The Jesus portrayed in the Bible is a complex and contradictory figure, and there’s nothing resembling a universal consensus among Christians about how to interpret the teachings attributed to him. Christianity has, since the fourth century, frequently gone hand in hand with imperial power, and the existence of liberationist strains of the faith does not negate the existence of these punitive, power-grabbing strains. 

Finally, when Christians deflect from addressing the bad behavior of other Christian individuals and groups by writing them out of “true” Christianity, they’re essentially equating Christianity with goodness at the direct expense of nonbelievers and religious minorities who are afforded no equivalent deference. Christians are as capable of atrocities as members of any group and adherents of any ideology, and so long as polite American society proceeds as if this isn’t the case, polite American society is complicit in the normalization of Christian extremism.

I asked Jeremy Forest Price, assistant professor of education and chair of the Jewish Faculty and Staff Council at Indiana University – Purdue University Indianapolis, to weigh in on this issue from his Jewish perspective. He expressed concern with how refusing to understand that “true” Christians can commit horrible deeds “denies the violence Christians have committed—in the past and in the present—in the name of Christianity.” 

He also observed that this denial “collapses the world into ‘true Christian’ (good) and ‘not true Christian’ (bad), so that anyone who is not Christian is lumped into the ‘bad’ category,” adding that this “flattens Christianity and denies the diversity that is inherent within Christianity.” 

Further, Price maintains, “When this happens, because of the power and status of (white) Christians, the diversity of others’ traditions, beliefs, and practices is also flattened into ‘not Christian,’ reinforcing the idea of good versus bad.”

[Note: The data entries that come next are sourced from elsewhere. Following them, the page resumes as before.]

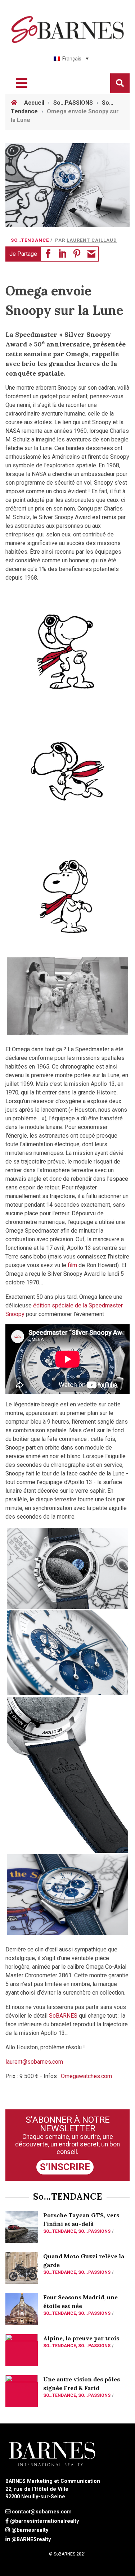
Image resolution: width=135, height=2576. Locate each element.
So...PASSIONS (94, 2231)
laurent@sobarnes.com (34, 2061)
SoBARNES (63, 2015)
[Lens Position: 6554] (67, 1652)
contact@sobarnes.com (42, 2512)
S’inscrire (65, 2167)
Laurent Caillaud (92, 240)
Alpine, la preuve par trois (81, 2338)
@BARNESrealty (31, 2539)
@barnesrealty (30, 2530)
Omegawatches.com (86, 2076)
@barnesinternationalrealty (44, 2521)
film (72, 1265)
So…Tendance (30, 240)
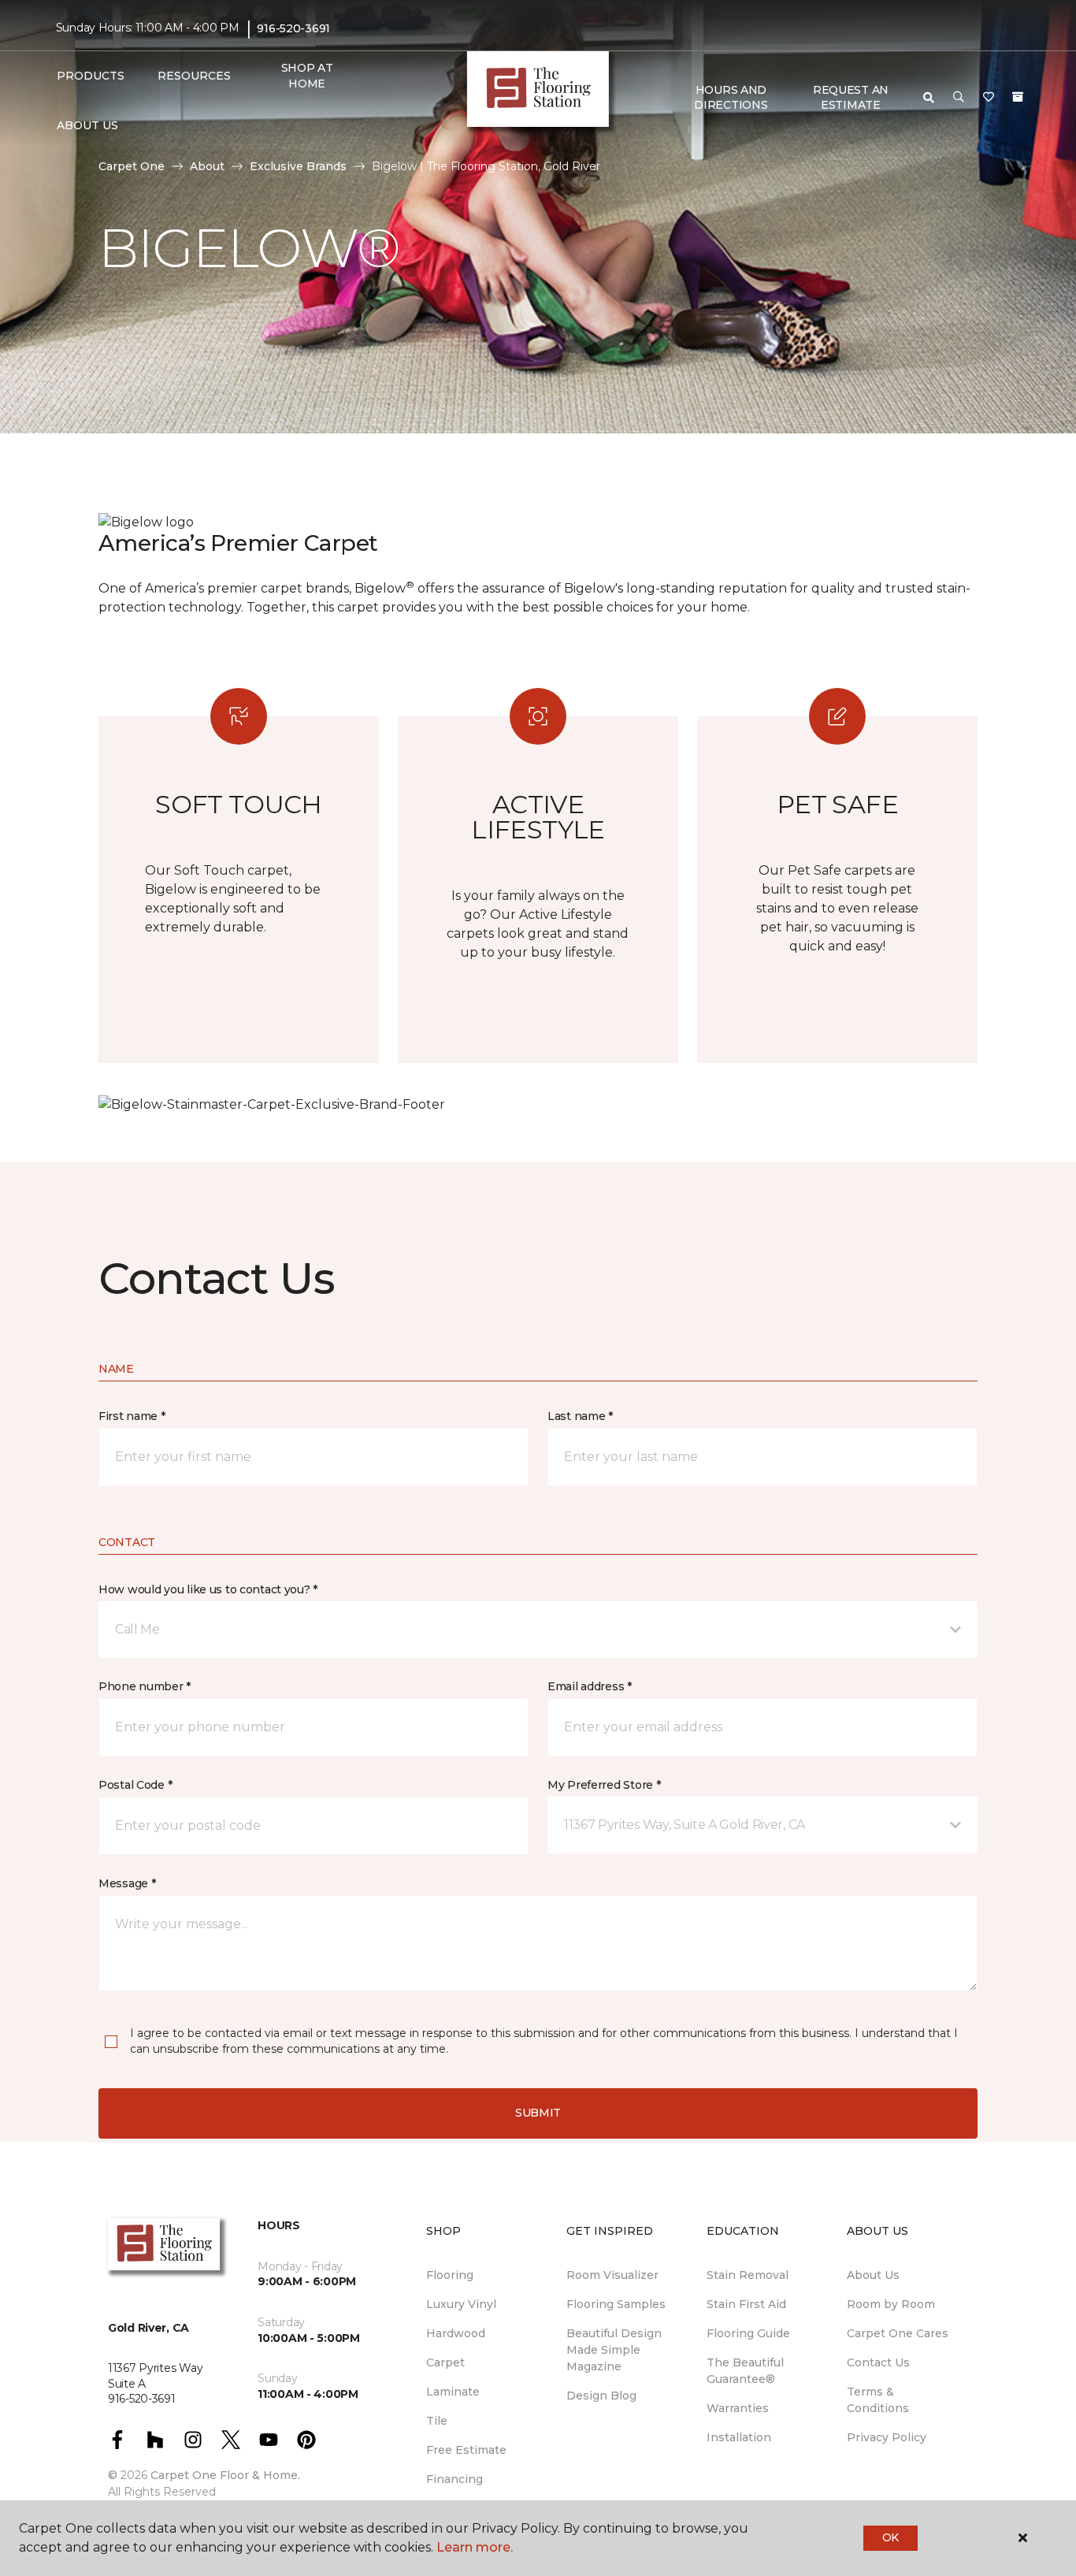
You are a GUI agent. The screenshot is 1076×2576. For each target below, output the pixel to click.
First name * (131, 1416)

Let me be clear: it is deplorable that GiveSendGo is lending its platform to a fundraiser for Rittenhouse—a fundraiser that as of this writing has raised over $330,000. But the fact that the actions of those behind the site and those donating to Rittenhouse are deplorable doesn’t make these actions in any empirical sense “un-Christian.” Such categories can really only be debated internally, within the realm of Christian theology, and debating theology in the public sphere is counterproductive. 

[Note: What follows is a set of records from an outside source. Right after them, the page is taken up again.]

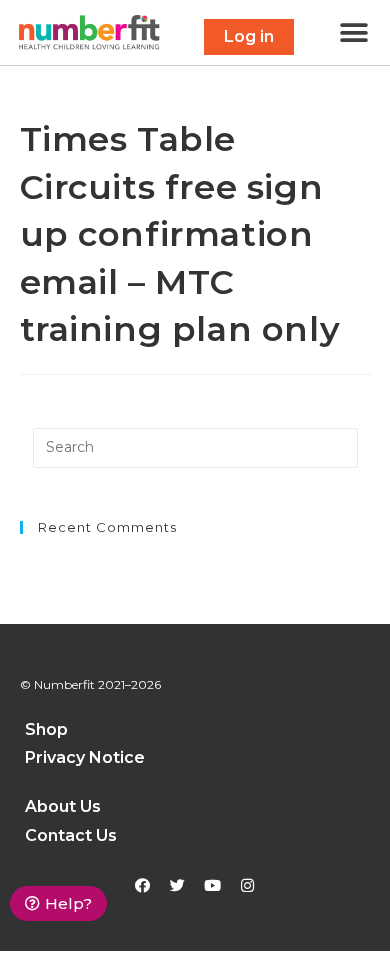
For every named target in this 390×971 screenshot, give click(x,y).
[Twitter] (178, 886)
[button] (249, 37)
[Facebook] (143, 886)
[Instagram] (248, 886)
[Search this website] (195, 448)
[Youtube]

As an ex-evangelical, however, let me assure you that evangelicals find all sorts of biblical justifications for their misogyny, racism, and anti-LGBTQ animus. In any case, as far as our pluralistic society is concerned, both mainline critics of GiveSendGo like Empsall, and those Christians who support violence against people protesting for racial justice, are Christians.

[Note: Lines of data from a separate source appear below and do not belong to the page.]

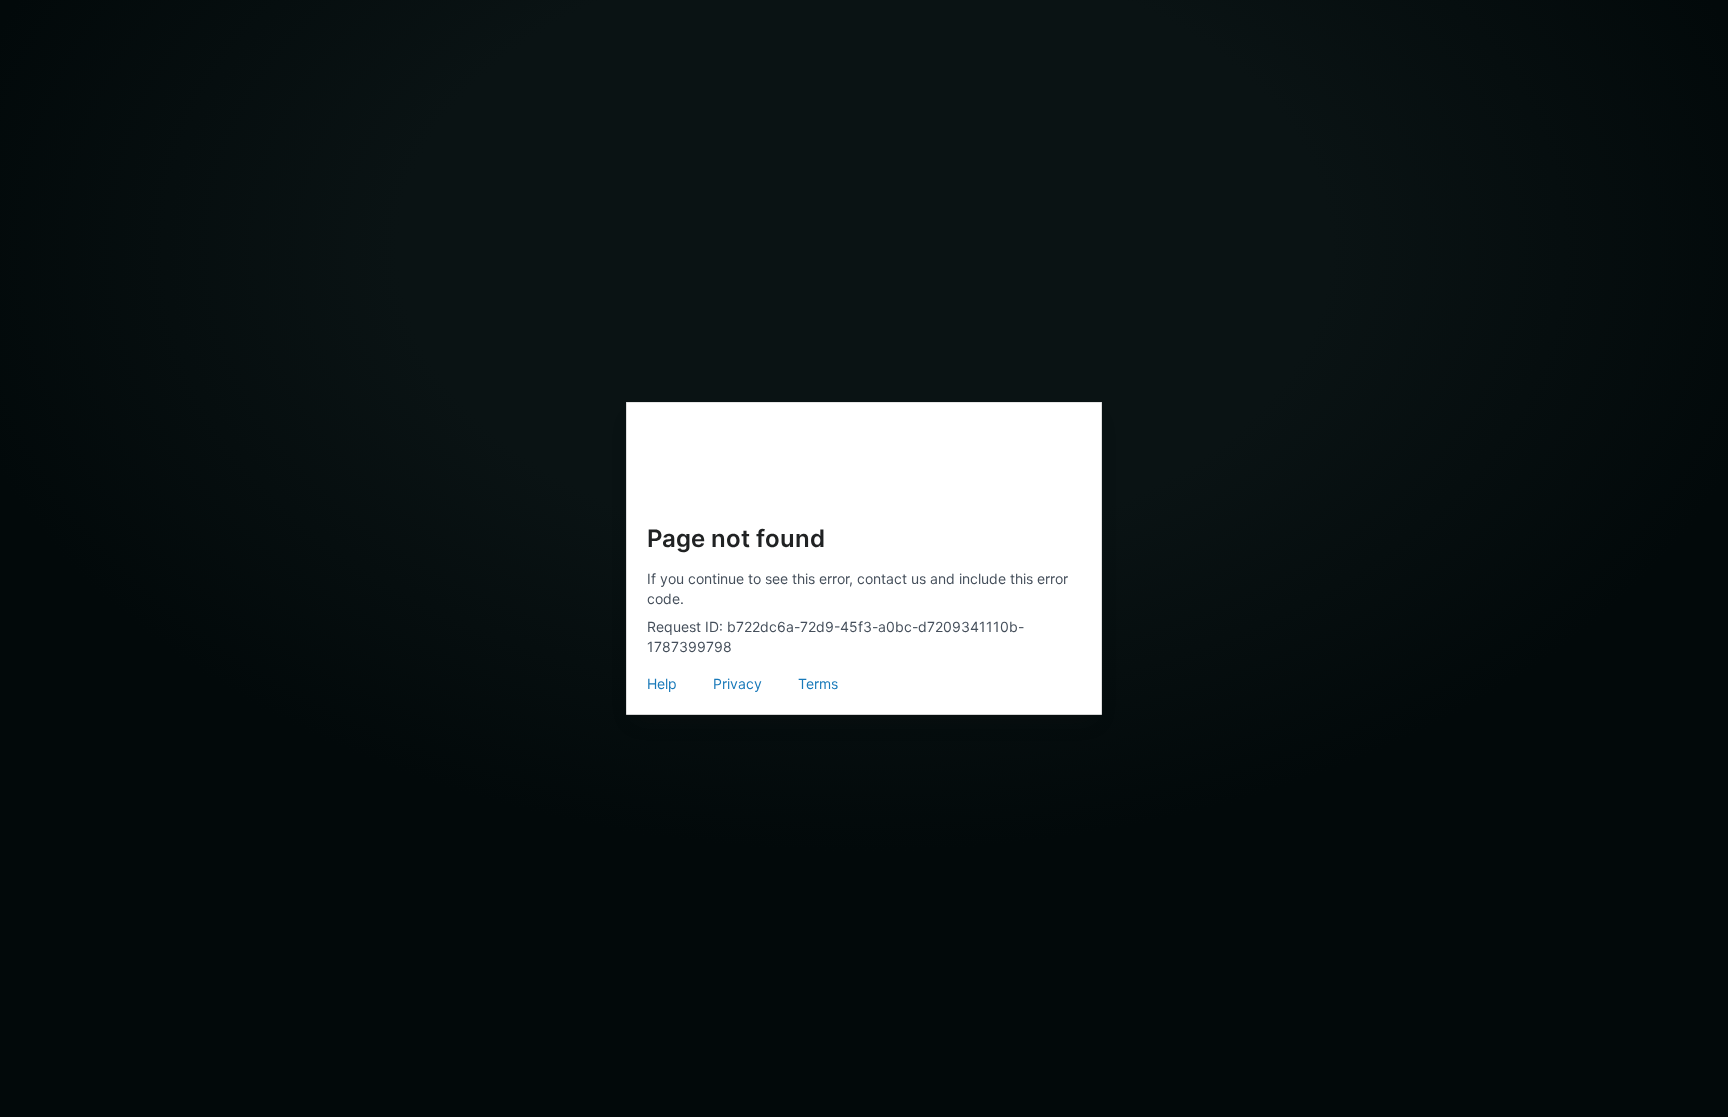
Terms (818, 683)
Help (662, 683)
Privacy (737, 683)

In stating this, I am in no way defending the authoritarian Christianity in which I was raised; I am instead maintaining that Christianity is far from always benign. The very fact that I have to spell this out explicitly is as much a reflection of the extent to which Christian supremacism pervades American society as is the fact that we spend so much time debating Christian theology in the public square. If we want to move forward toward a more robustly democratic, pluralist future, we must “resist the temptation” to shout Fake Christians! when we come across toxic Christianity.